Washington, D.C. – In the wake of new and modified climate change and energy legislation being introduced on Capitol Hill, the American Gas Association (AGA) maintains that any such legislation should take into account the monumental strides U.S. natural gas consumers have made during the past 40 years to reduce greenhouse gas (GHG) emissions and increase energy efficiency. AGA believes that natural gas could, and should, be used as a tool to improve environmental quality and energy efficiency. To that end, AGA believes that as lawmakers craft climate change and energy legislation, the following should be considered:
- If a cap-and-trade approach is implemented, Congress should maintain or increase the four year delay for natural gas utilities coming under that program; increase their allowance allocation from 9 percent to 12 percent; extend their allocated allowance phase-out from 2030 to 2040; significantly modify or delete the provision that stipulates one-third of the value of allowances allocated to natural gas utilities should go to energy efficiency programs, as this approach will not reduce emissions and will only raise costs; treat all renewable energy sources equally, whether they are used to generate electricity or supplement natural gas supplies; and keep “carbon footprint labeling” in the legislation, which will help consumers make informed carbon reduction decisions.
- A programmatic approach to reducing emissions – one that is focused on appliance efficiency standards, building codes, and utility-supported conservation/efficiency programs – has a proven track record for residential and commercial natural gas customers.

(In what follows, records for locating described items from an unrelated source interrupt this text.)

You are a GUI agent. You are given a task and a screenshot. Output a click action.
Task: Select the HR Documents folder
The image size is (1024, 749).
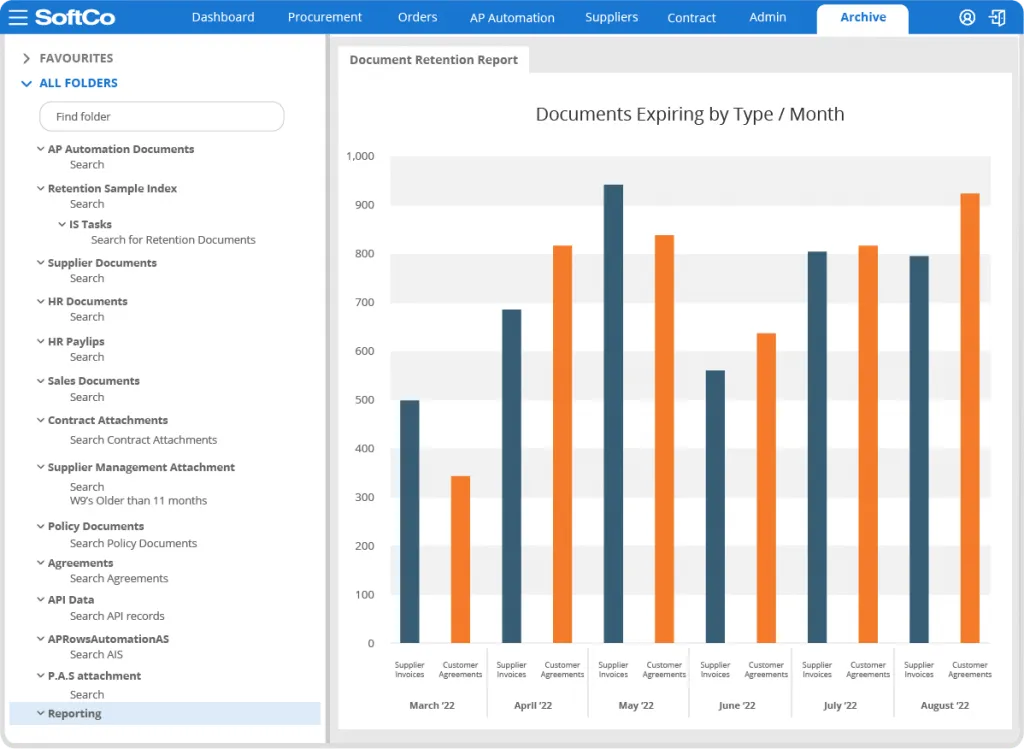coord(88,302)
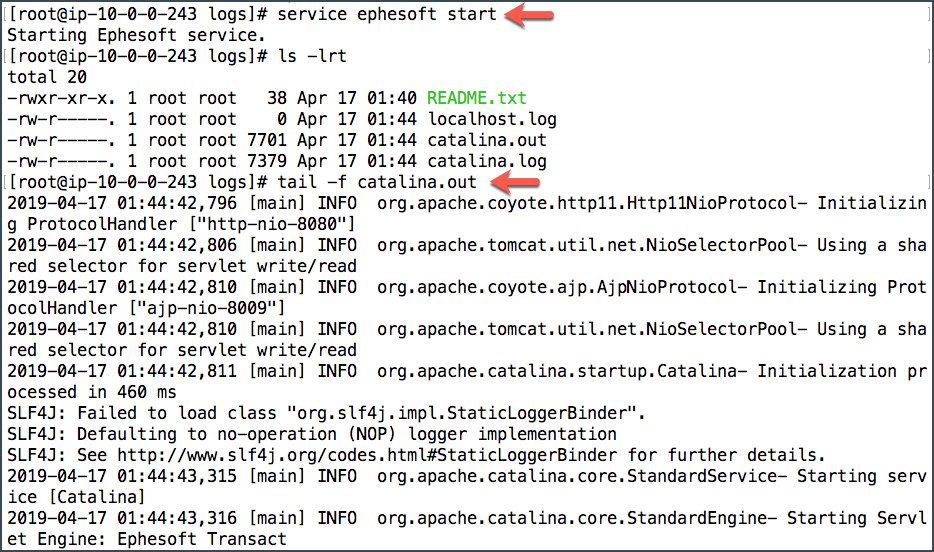
Task: Click the 'ls -lrt' command text
Action: click(312, 56)
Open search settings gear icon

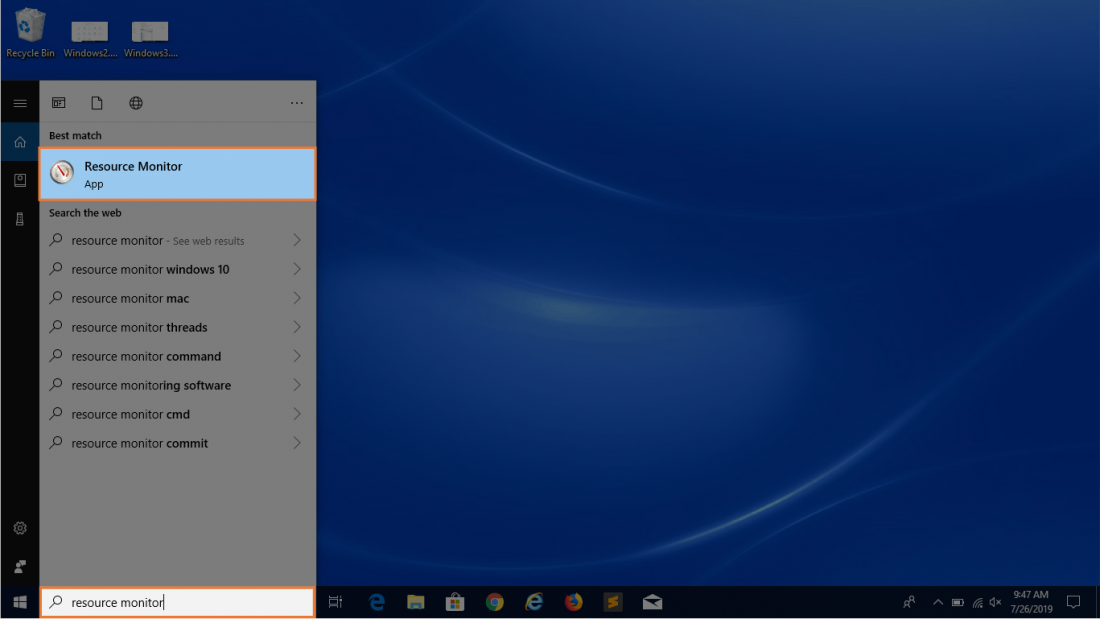20,528
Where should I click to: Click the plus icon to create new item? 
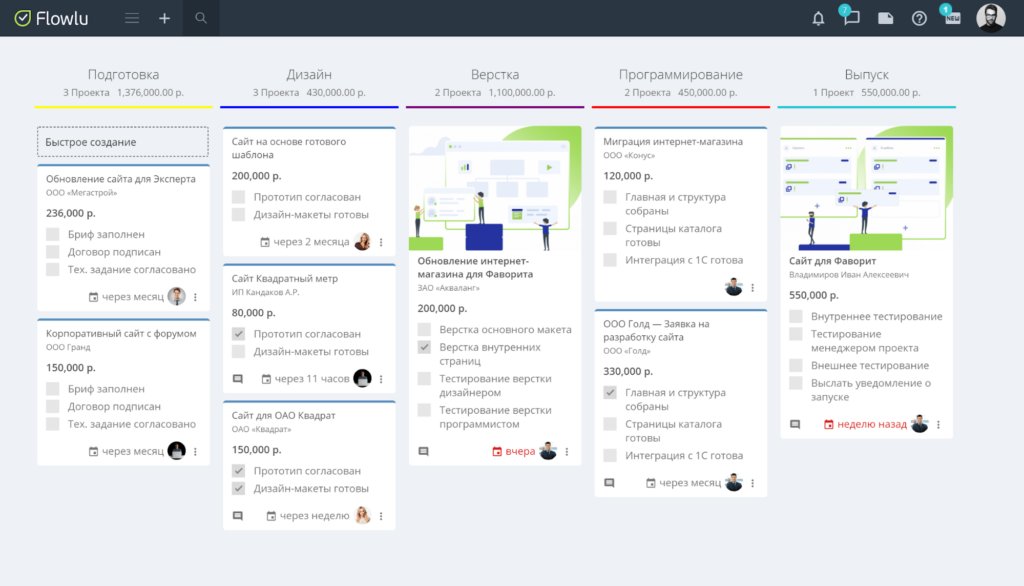pyautogui.click(x=164, y=18)
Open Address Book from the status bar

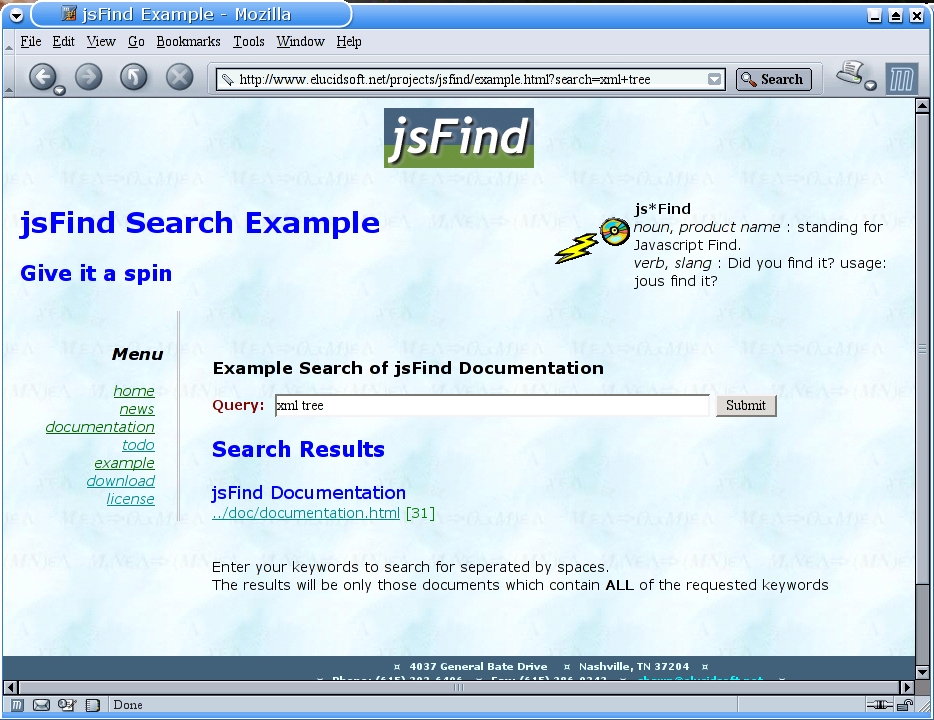[x=92, y=705]
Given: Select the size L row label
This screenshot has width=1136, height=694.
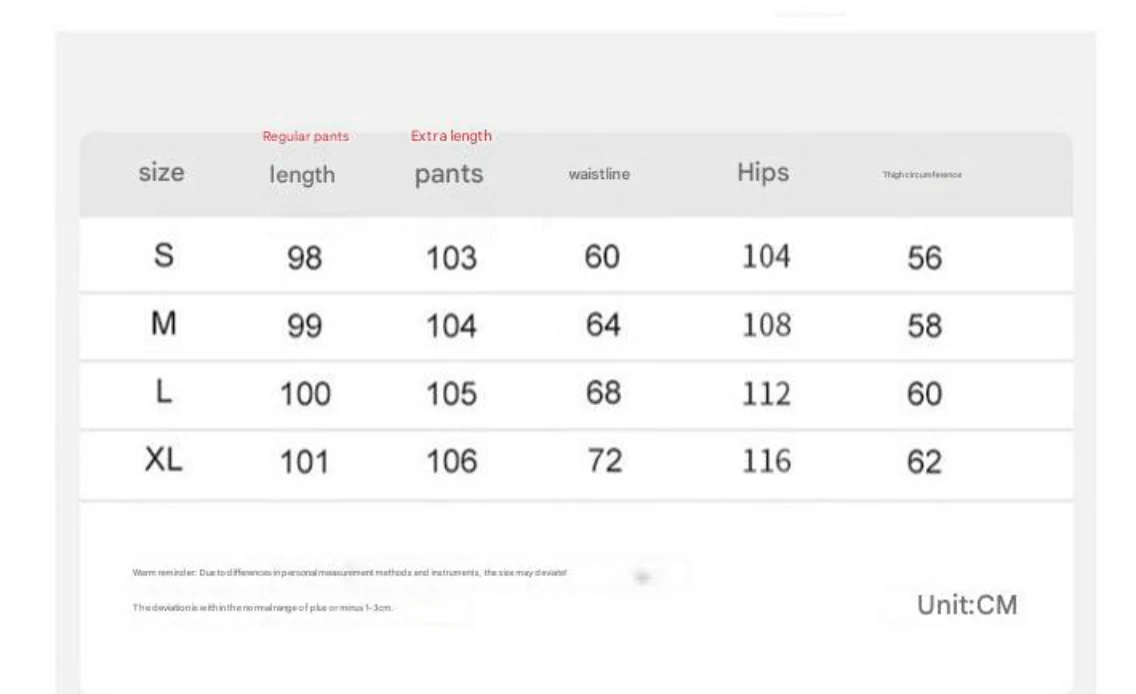Looking at the screenshot, I should 164,392.
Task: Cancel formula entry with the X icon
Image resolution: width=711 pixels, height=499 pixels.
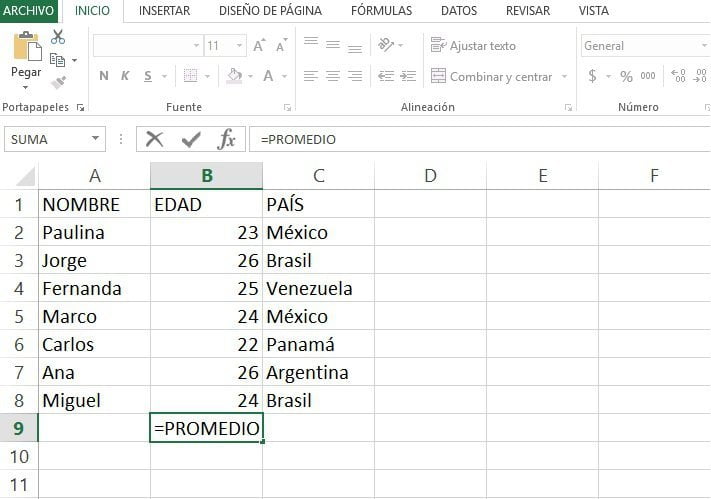Action: coord(154,139)
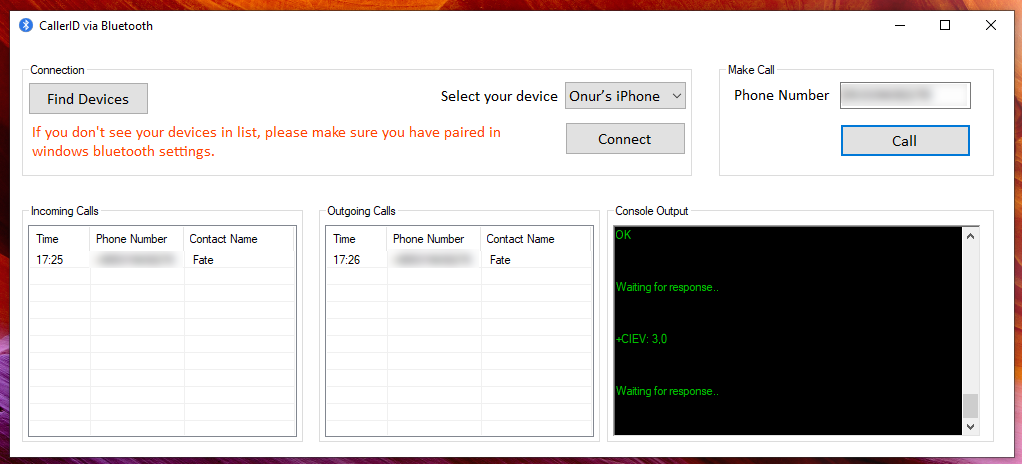
Task: Click Contact Name header in Outgoing Calls
Action: coord(520,239)
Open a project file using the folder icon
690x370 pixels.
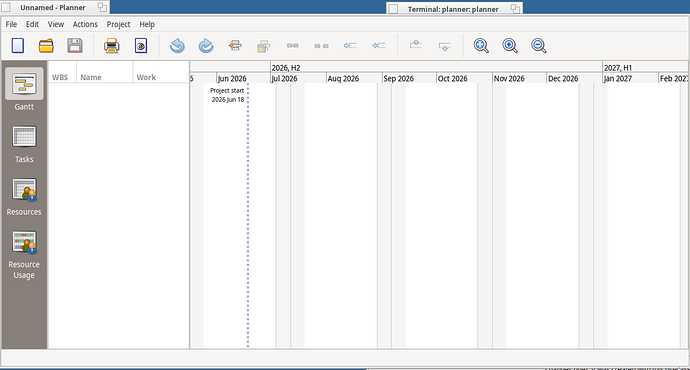(46, 46)
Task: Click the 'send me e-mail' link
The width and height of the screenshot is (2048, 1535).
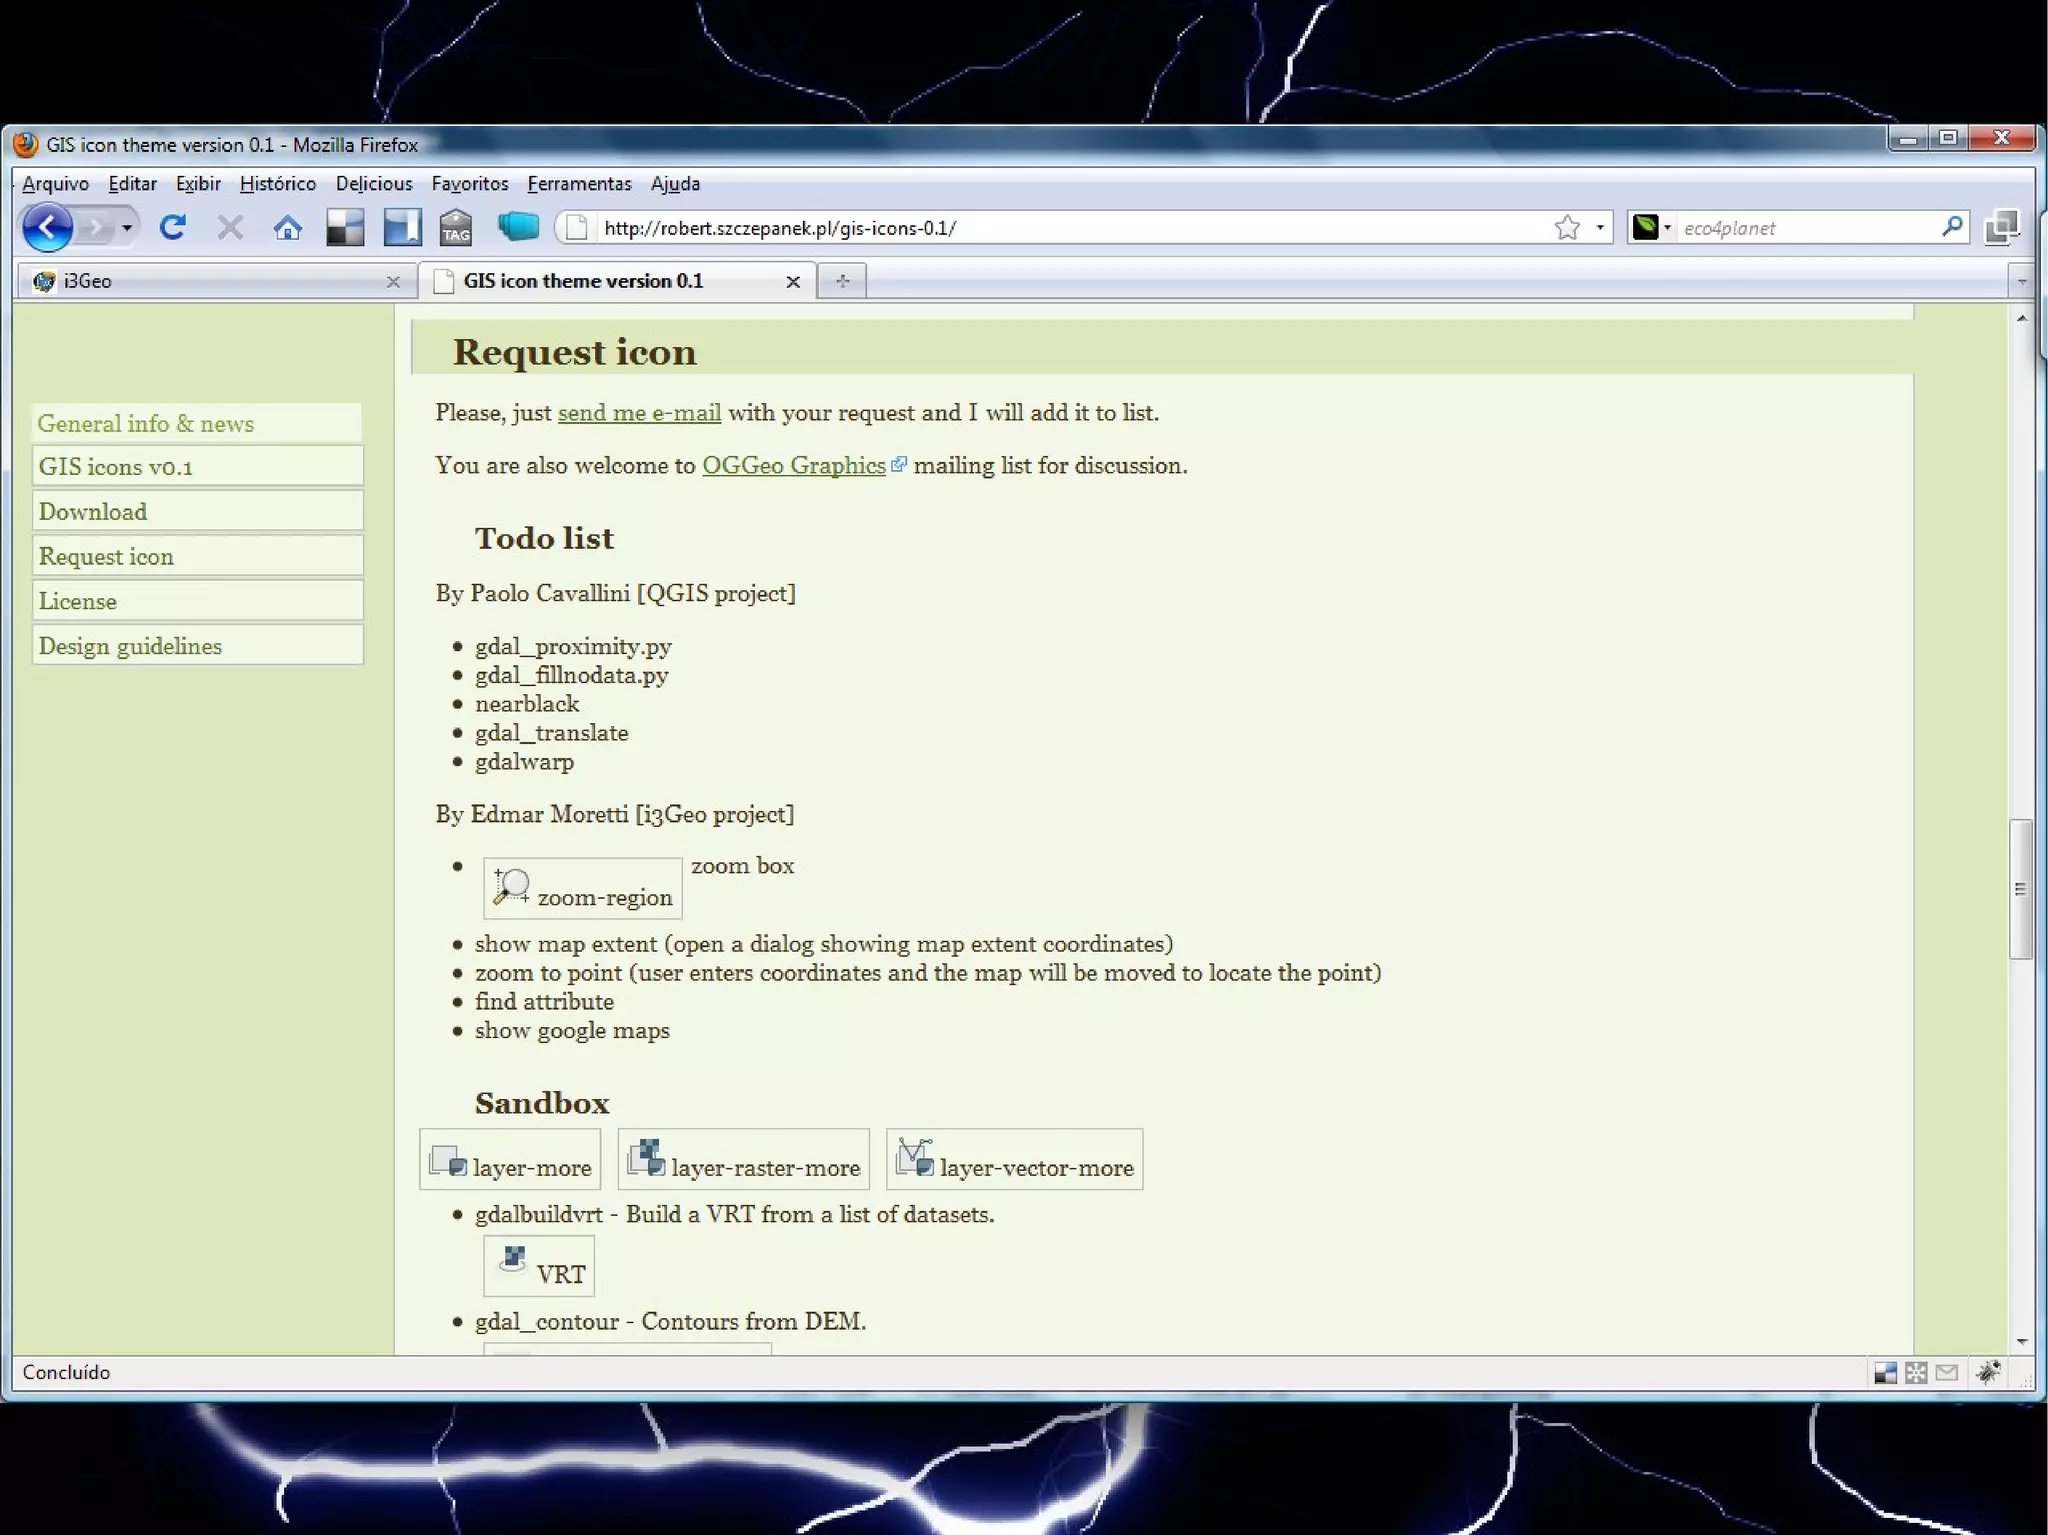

Such an approach is only directed at those factors over which natural gas utilities and their customers have some control. AGA asks that Congress strengthen this approach rather than imposing the higher costs and greater uncertainties that would result from a cap-and-trade approach.
Natural gas is the preferred fuel on the market today because of its clean and efficient properties. In fact, although more than 68 million homes use natural gas today compared to about 38 million homes in 1970, both natural gas consumption and greenhouse gas emissions over that period have remained essentially flat. Natural gas consumers are doing exactly what is needed from a climate change perspective – using a clean fuel and using it as efficiently as possible.